Bayut indique notamment des rendements indicatifs de 8,23 % à Dubai Silicon Oasis, 8,12 % à Dubai Sports City, 7,24 % à Dubai South, 7,15 % à JVC et 7,10 % à Arjan sur les catégories analysées.

Ces données constituent des moyennes ou estimations de marché, pas une promesse de rendement pour chaque appartement.

Rendement brut et rendement net

Cette distinction est indispensable.

Le rendement brut correspond généralement au loyer annuel divisé par le prix d’achat.

Le rendement net doit retrancher les dépenses supportées par le propriétaire.

À Dubaï, il faut notamment examiner :

service charges ;

maintenance ;

vacance entre deux locataires ;

commission de gestion ;

ameublement ;

assurance éventuelle ;

frais liés à la location courte durée lorsque celle-ci est utilisée.

C’est le rendement net qui permet de comparer correctement deux investissements.

Location longue durée ou courte durée ?

La location longue durée offre généralement davantage de visibilité sur les revenus et réduit le nombre d’opérations de gestion.

La location courte durée peut générer des recettes supérieures dans certaines zones touristiques, mais implique davantage de coûts, de gestion et de volatilité.

Un appartement à Downtown ou Dubai Marina ne doit donc pas être évalué de la même manière qu’une unité familiale à JVC.

Les loyers vont-ils continuer à augmenter ?

Personne ne peut garantir leur trajectoire.

Le premier semestre 2026 montre déjà un marché moins homogène que durant les phases de forte hausse.

L’arrivée de nouvelles unités peut limiter les progressions dans certains secteurs, tandis que les quartiers disposant d’une demande structurelle et d’une offre plus contrainte peuvent mieux résister.

L’investisseur doit donc éviter d’établir son business plan sur une hausse automatique de 10 ou 15 % par an.

Un scénario prudent doit également fonctionner avec des loyers stables.

Quel bien résistera le mieux ?

Les logements correspondant à une demande locative réelle ont généralement davantage de chances de conserver leur attractivité.

La proximité des transports, écoles, zones d’emploi, commerces et infrastructures compte énormément.

La qualité du bâtiment devient également stratégique avec le Smart Rental Index.

En 2026, acheter pour louer à Dubaï signifie donc moins rechercher « le quartier qui monte » que sélectionner le produit que les locataires continueront à vouloir occuper.

FAQ

Les loyers augmentent-ils toujours à Dubaï en 2026 ?
Le marché est désormais plus contrasté : certaines zones progressent, d’autres connaissent davantage de stabilité ou d’ajustements.

Quel rendement peut-on espérer ?
Il varie considérablement selon la zone et le bien.

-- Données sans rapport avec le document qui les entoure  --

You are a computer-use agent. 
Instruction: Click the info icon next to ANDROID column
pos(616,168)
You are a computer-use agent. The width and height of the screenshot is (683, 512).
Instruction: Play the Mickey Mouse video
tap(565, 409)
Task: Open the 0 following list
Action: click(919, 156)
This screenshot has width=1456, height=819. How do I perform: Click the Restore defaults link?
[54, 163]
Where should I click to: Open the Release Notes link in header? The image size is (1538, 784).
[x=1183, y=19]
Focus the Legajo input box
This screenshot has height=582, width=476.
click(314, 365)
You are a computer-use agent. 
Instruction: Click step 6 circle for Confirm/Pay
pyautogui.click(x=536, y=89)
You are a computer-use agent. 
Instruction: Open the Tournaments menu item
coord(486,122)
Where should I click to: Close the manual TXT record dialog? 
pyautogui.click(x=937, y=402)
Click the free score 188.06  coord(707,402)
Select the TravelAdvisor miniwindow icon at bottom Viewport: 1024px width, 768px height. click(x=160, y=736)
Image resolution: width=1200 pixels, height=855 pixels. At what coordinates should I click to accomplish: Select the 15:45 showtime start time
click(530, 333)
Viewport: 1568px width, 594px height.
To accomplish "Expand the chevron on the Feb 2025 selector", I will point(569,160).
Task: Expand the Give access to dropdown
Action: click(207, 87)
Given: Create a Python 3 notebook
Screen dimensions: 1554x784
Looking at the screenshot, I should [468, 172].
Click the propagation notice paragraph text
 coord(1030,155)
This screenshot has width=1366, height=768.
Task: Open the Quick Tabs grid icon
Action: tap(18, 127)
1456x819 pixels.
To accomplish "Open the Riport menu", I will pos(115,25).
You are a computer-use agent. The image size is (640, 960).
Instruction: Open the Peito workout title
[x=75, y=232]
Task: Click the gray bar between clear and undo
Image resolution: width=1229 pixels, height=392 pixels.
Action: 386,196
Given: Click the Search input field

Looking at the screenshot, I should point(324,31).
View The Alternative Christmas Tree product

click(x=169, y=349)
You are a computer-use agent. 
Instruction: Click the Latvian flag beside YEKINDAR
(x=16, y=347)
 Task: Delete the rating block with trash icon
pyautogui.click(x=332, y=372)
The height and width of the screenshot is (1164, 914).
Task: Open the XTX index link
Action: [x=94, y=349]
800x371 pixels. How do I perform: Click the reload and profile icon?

Certains segments abordables affichent encore des rendements bruts indicatifs supérieurs à 7 %.

Qu’est-ce que le Smart Rental Index ?
Il s’agit du système du Dubai Land Department destiné à améliorer la transparence et l’évaluation des loyers résidentiels.

Faut-il privilégier la location courte durée ?
Pas systématiquement. Elle dépend fortement de la localisation, des coûts de gestion et du taux d’occupation.